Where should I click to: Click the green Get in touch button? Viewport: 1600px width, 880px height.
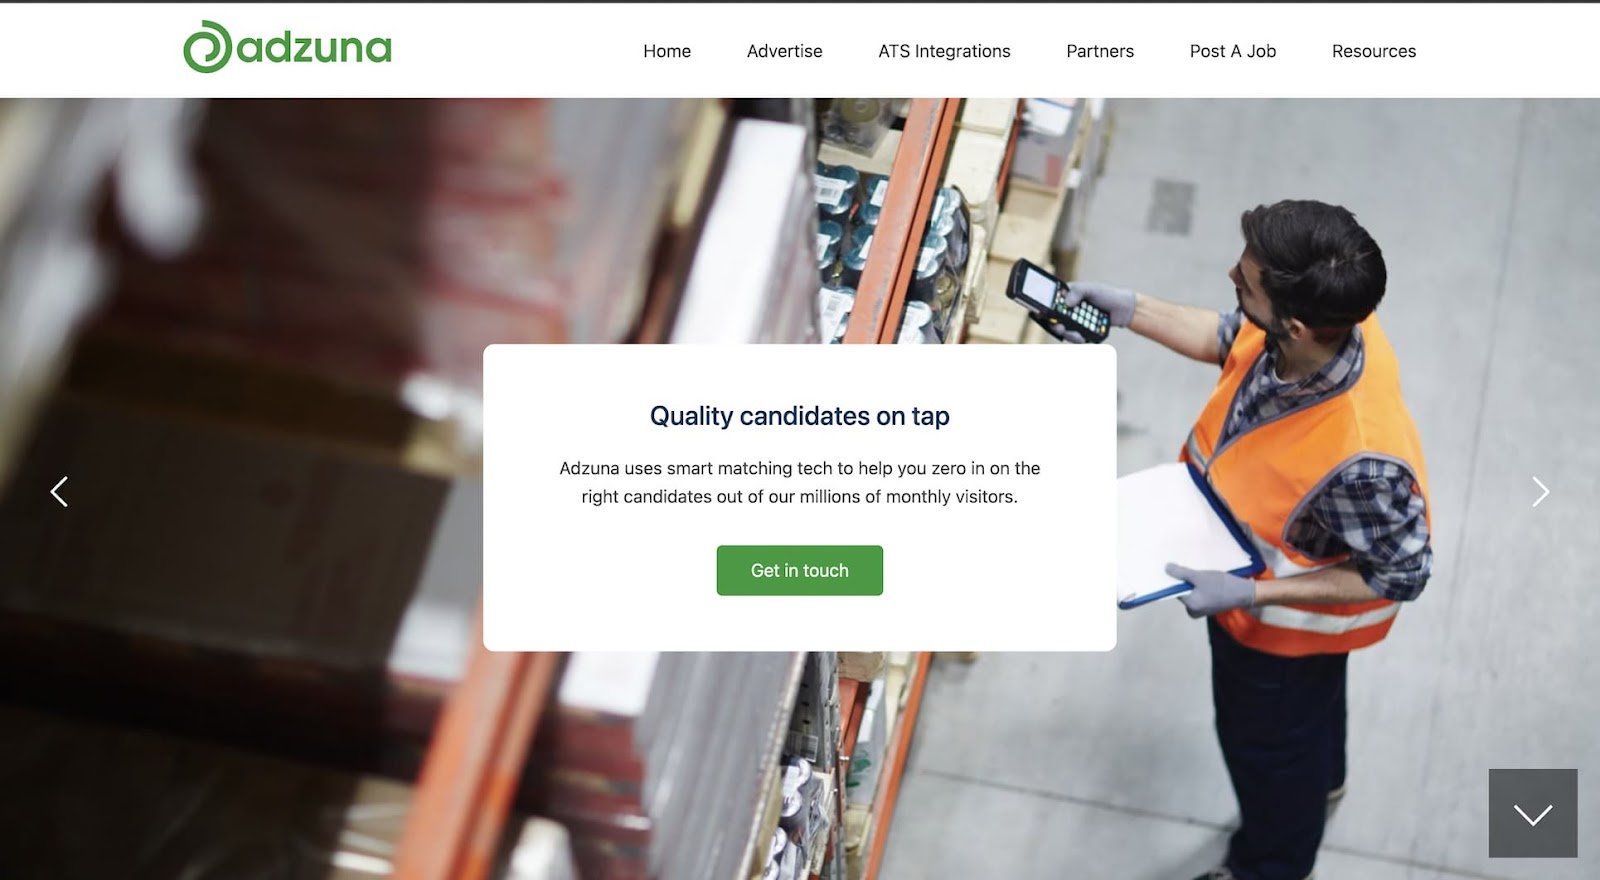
...
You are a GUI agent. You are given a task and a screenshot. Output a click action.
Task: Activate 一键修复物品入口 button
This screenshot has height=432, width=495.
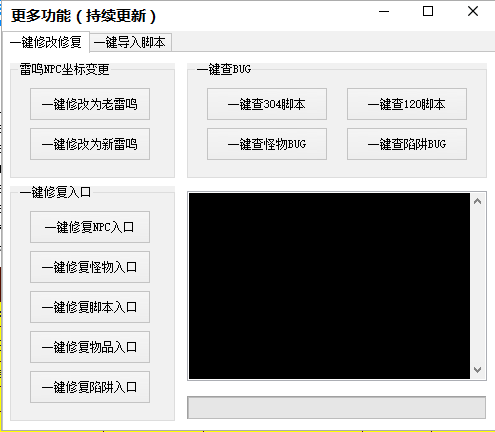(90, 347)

* **THE TASK**: Scanning the data above, copy out every line where "click" is found.

* **REPLY TO THE TASK**:
Where should I click to: Click the green Get in touch button? Viewport: 1600px width, 880px height.
You are a GUI agent. You are given a task and a screenshot. Output a click action.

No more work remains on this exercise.